MATERIAL PROVIDED »
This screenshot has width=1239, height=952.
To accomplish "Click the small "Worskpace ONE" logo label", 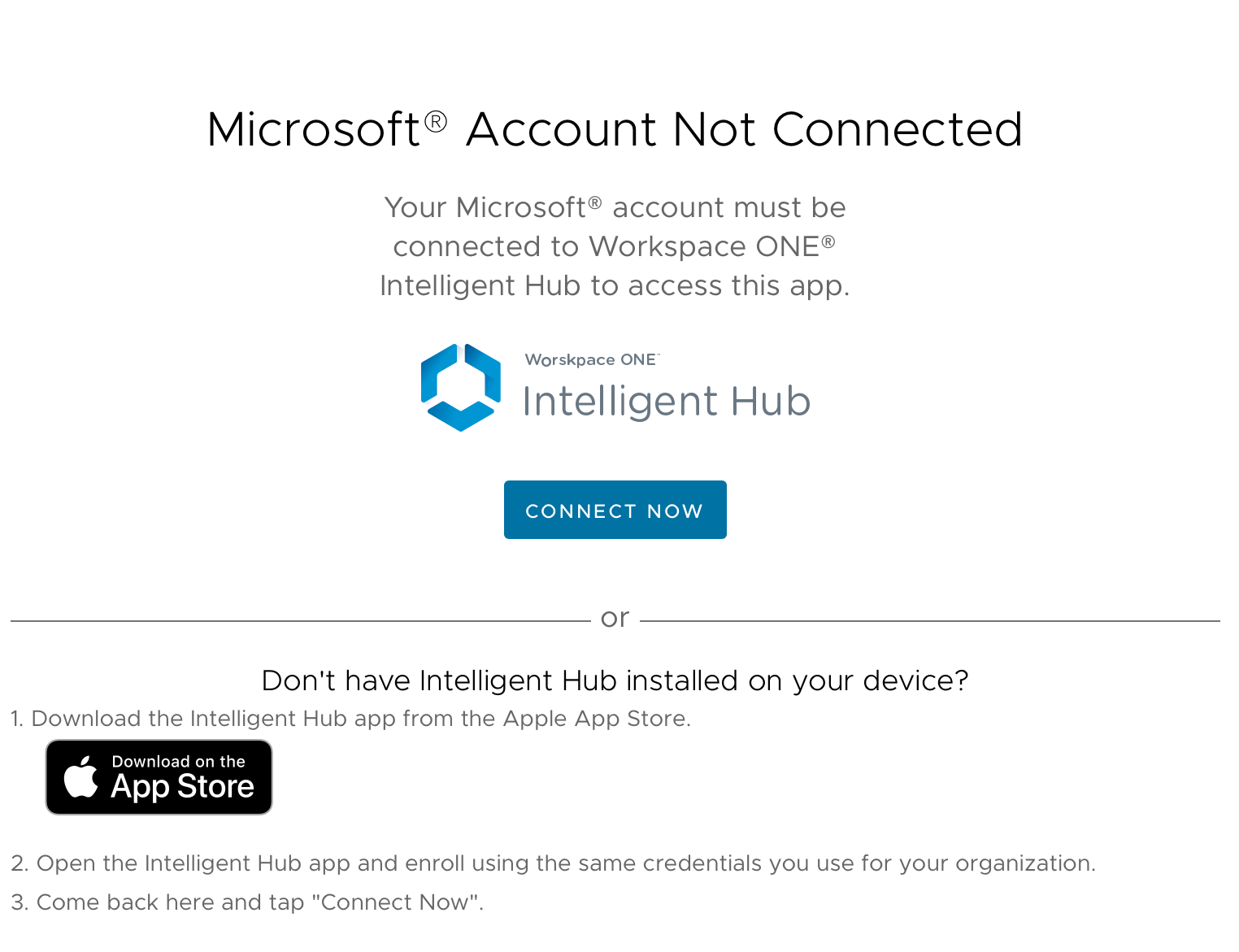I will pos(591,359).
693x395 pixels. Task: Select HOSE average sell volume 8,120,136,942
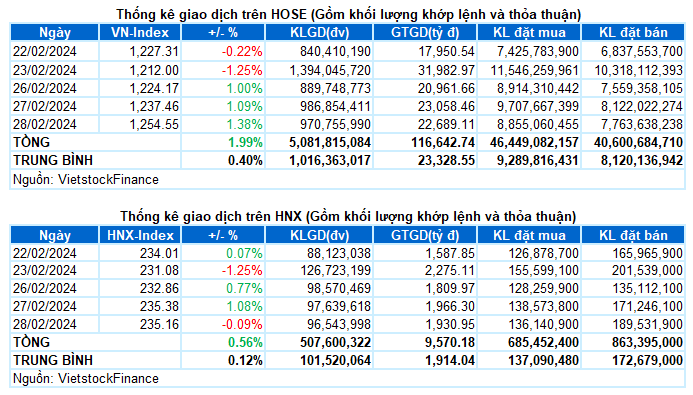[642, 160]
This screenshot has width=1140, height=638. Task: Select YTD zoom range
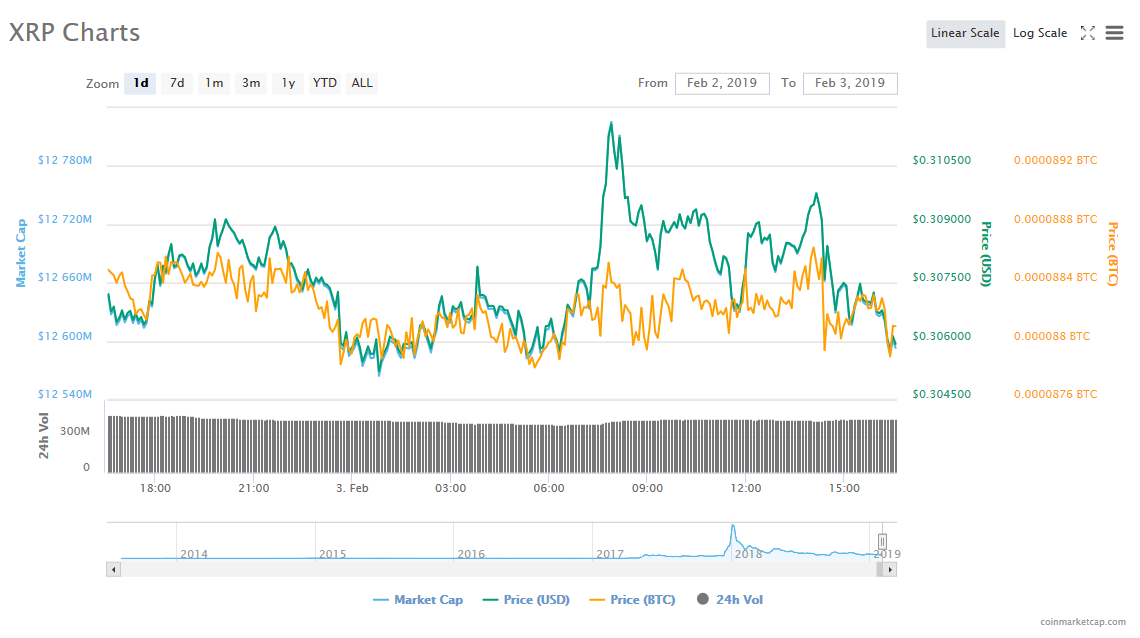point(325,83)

EXERCISE REQUIREMENTS » Give again, word for word, the lines from the one containing "693x395 pixels. Task: Select" through the last line of the entries, with pictures omitted and nothing added.

COMPLETED TASK »
693x395 pixels. Task: Select HOSE average sell volume 8,120,136,942
[642, 160]
This screenshot has width=1140, height=638. Task: Select YTD zoom range
point(325,83)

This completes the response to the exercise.